→ Task
List each line of the data that holds the string "Basında".

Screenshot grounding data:
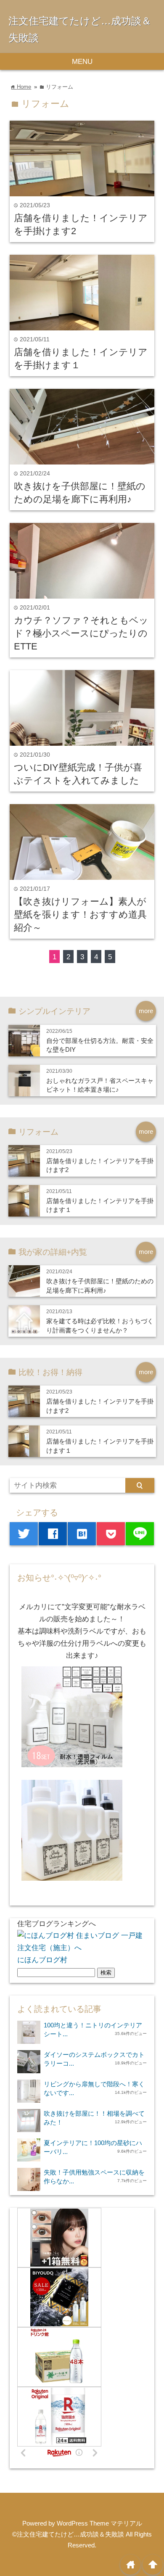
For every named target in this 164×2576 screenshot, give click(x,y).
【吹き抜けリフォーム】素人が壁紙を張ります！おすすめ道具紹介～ (80, 914)
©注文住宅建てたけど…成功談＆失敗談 (68, 2534)
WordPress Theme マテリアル (99, 2523)
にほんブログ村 (42, 1960)
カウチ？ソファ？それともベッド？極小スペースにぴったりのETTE (81, 633)
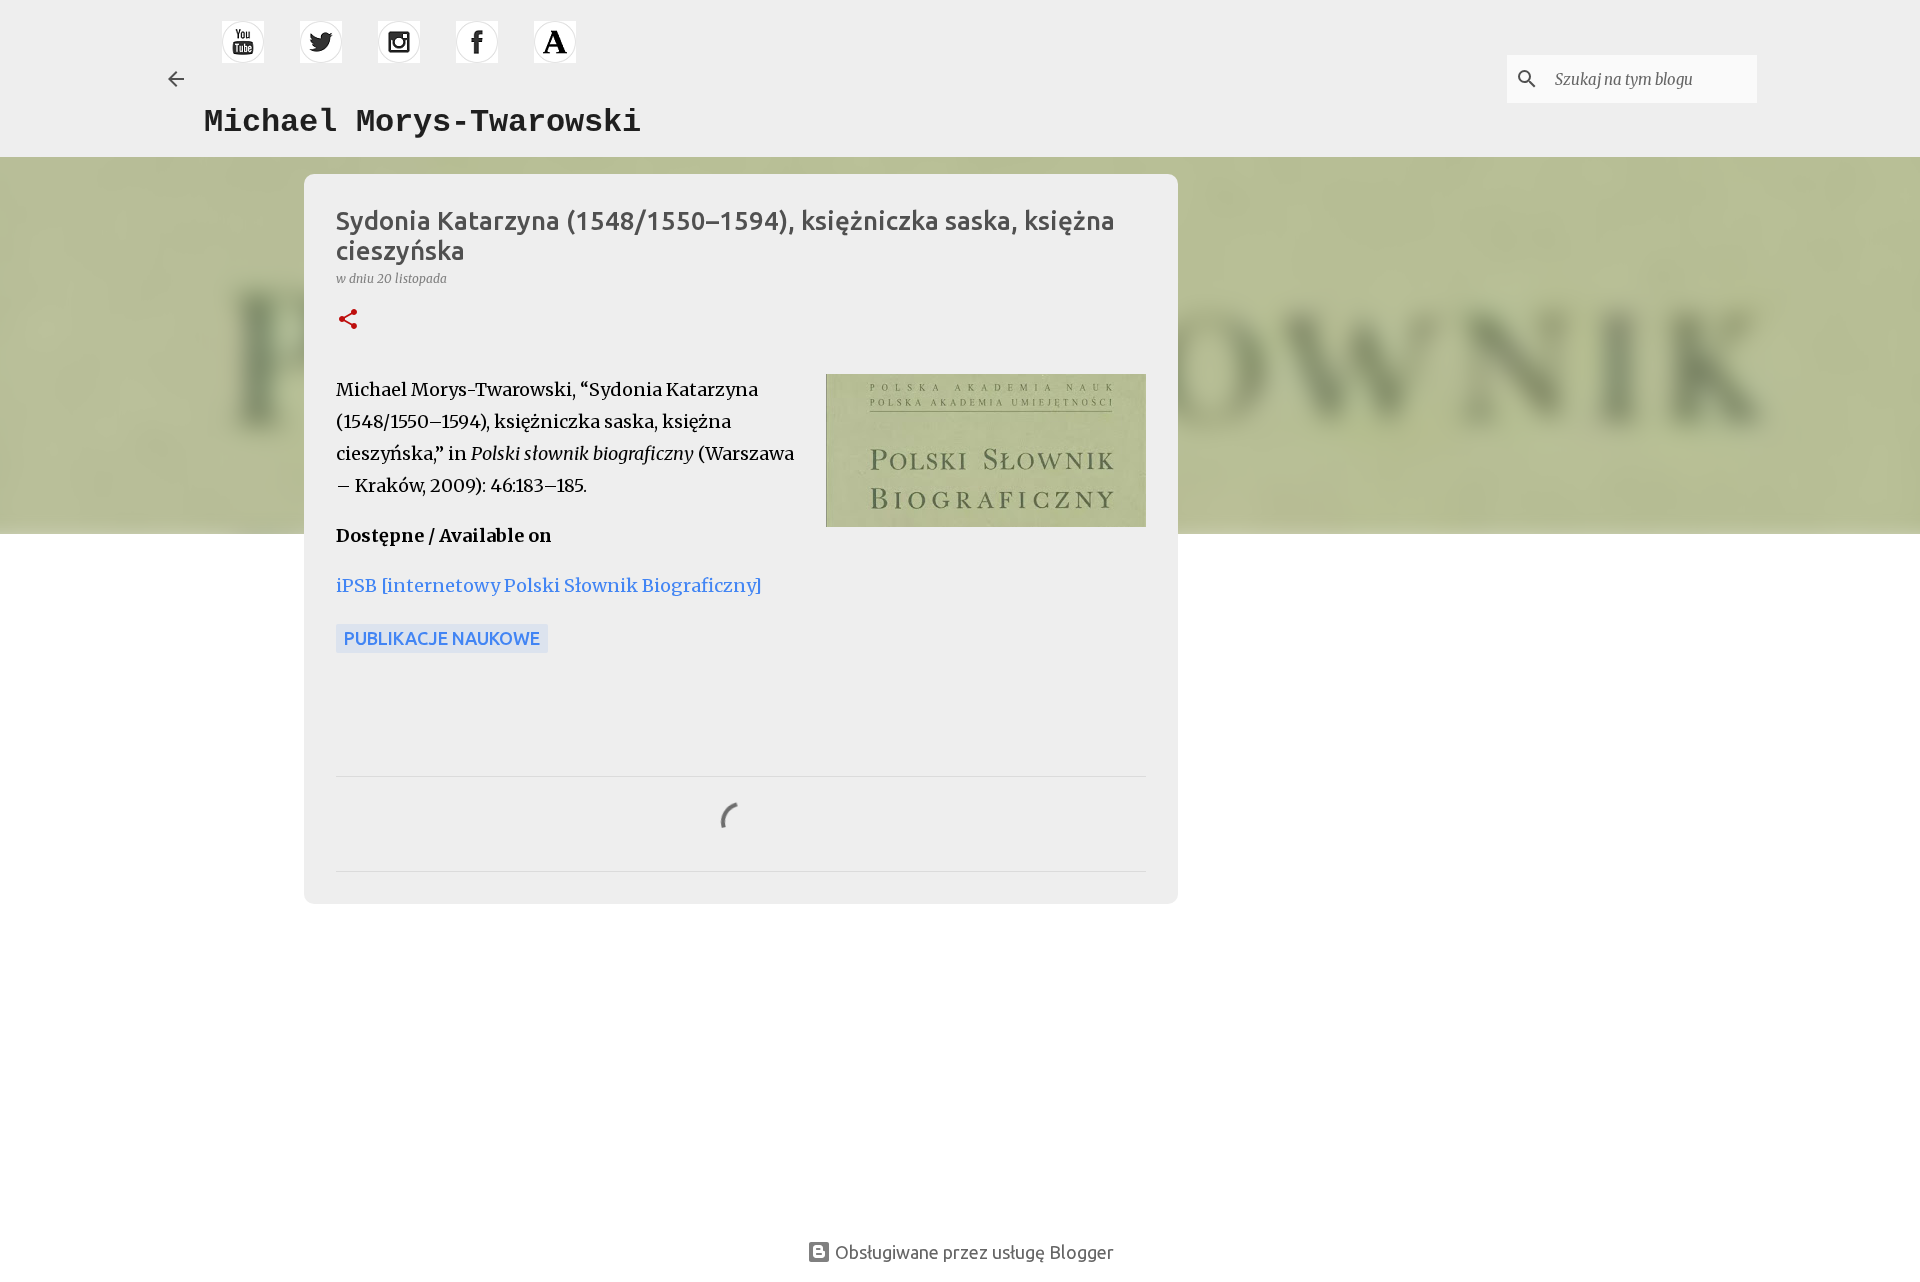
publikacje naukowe (442, 638)
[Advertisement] (446, 1059)
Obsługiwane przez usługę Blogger (972, 1252)
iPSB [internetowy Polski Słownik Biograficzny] (551, 585)
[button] (348, 320)
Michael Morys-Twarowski (422, 122)
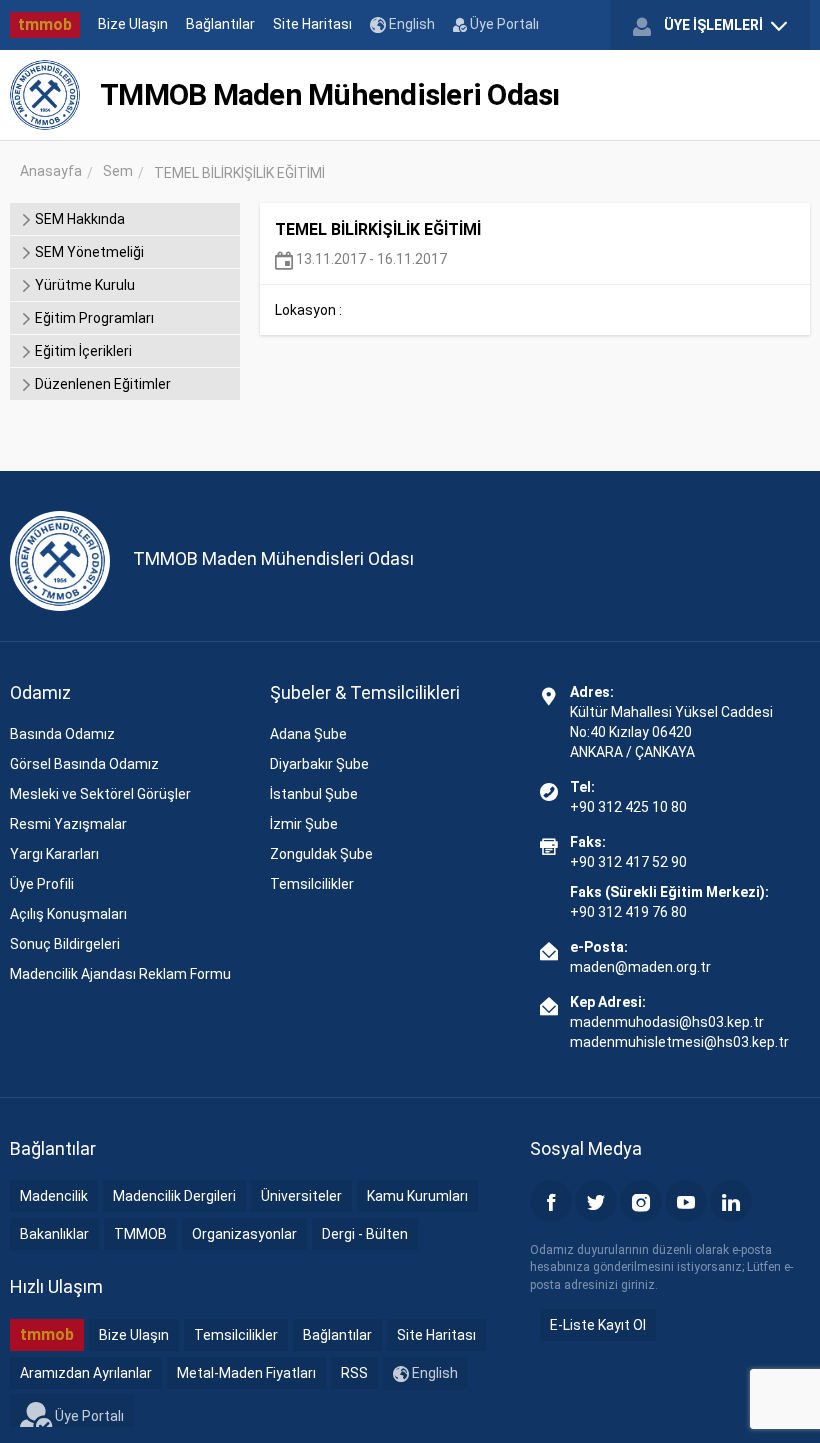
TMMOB (140, 1234)
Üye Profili (42, 884)
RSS (354, 1373)
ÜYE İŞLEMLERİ (713, 25)
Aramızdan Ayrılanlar (86, 1373)
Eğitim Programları (93, 318)
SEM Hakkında (78, 219)
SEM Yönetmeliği (88, 252)
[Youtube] (686, 1201)
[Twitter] (596, 1201)
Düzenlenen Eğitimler (101, 384)
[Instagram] (641, 1201)
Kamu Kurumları (417, 1196)
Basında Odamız (62, 734)
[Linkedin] (731, 1201)
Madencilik (54, 1196)
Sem (118, 171)
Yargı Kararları (54, 854)
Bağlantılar (220, 24)
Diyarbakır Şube (319, 764)
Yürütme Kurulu (83, 285)
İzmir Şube (304, 824)
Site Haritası (312, 24)
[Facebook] (551, 1201)
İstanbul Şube (314, 794)
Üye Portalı (503, 24)
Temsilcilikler (312, 884)
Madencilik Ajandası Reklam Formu (120, 974)
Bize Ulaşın (133, 24)
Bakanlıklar (54, 1234)
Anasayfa (51, 171)
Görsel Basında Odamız (84, 764)
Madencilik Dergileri (174, 1196)
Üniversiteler (301, 1196)
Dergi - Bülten (365, 1234)
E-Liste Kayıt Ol (598, 1325)
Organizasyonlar (244, 1234)
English (410, 24)
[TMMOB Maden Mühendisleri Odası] (45, 95)
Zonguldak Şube (321, 854)
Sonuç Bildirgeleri (65, 944)
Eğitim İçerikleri (82, 351)
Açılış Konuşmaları (68, 914)
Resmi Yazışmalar (68, 824)
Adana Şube (308, 734)
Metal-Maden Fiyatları (246, 1373)
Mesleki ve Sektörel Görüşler (100, 794)
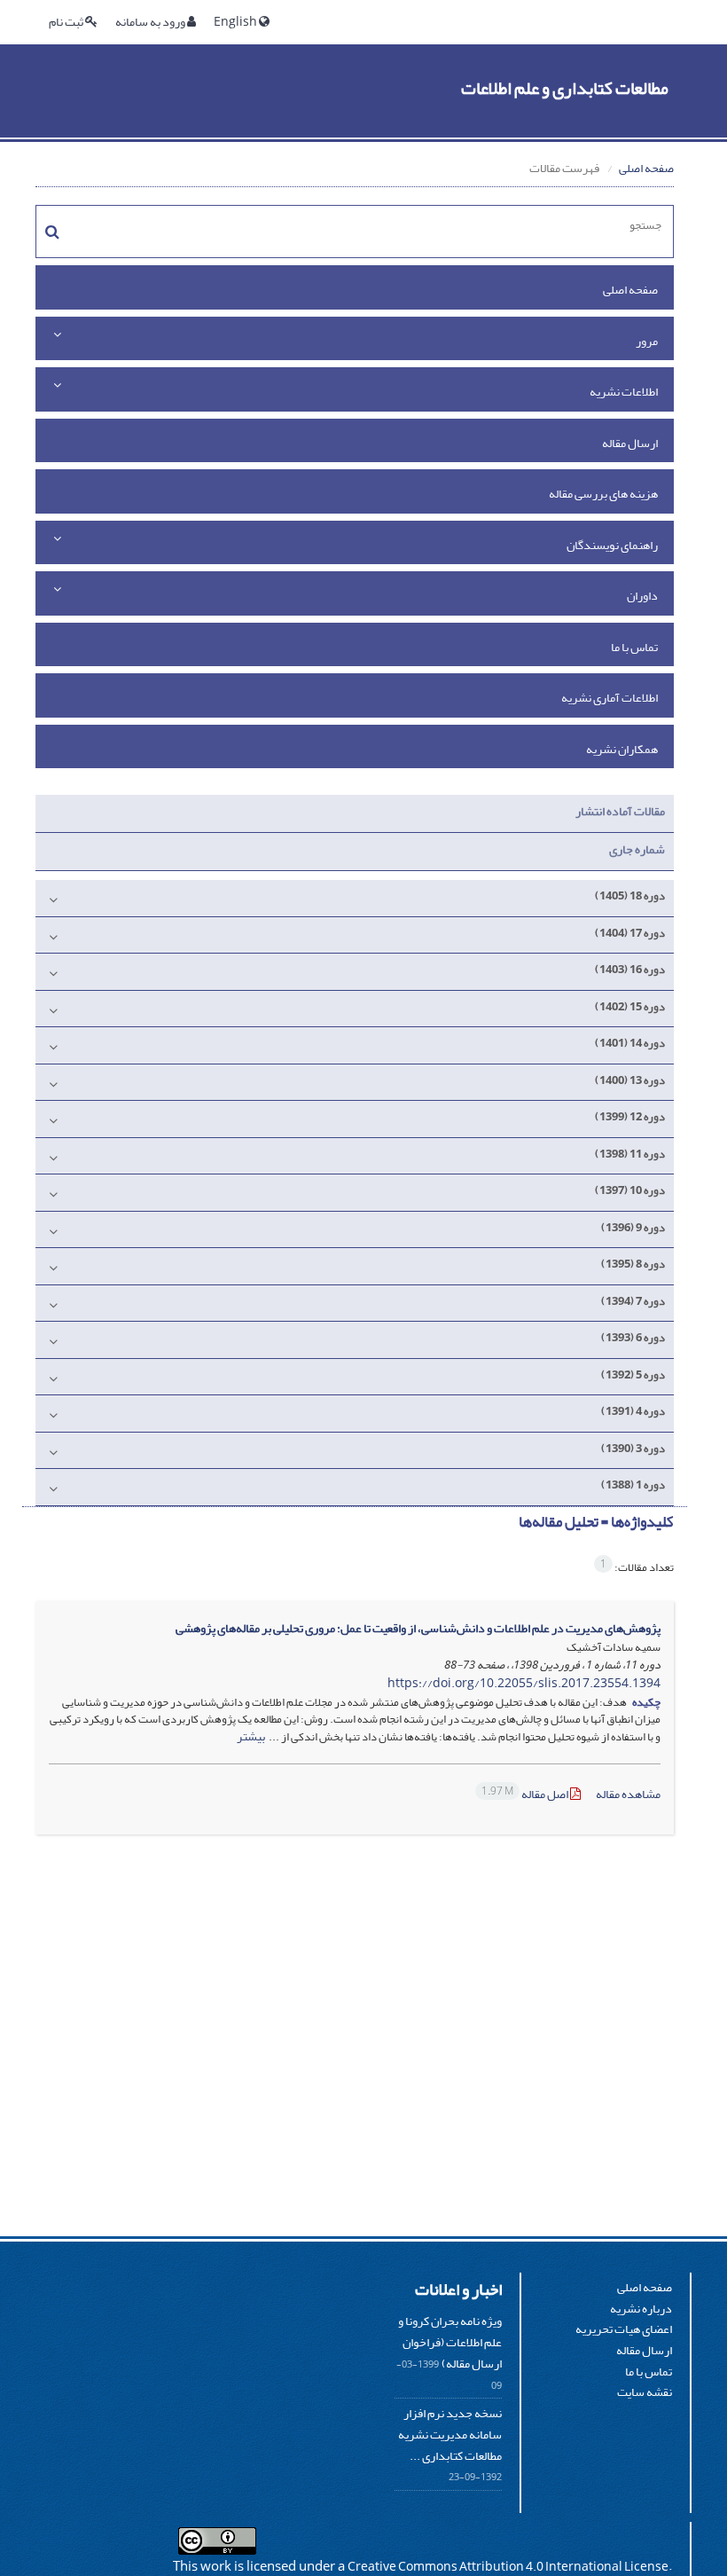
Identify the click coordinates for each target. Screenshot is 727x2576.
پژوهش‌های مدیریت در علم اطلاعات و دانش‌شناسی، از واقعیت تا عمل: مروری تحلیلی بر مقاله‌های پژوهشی (418, 1628)
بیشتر (251, 1736)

→ Task output
Basında Odamız (62, 734)
Görsel Basında Odamız (84, 764)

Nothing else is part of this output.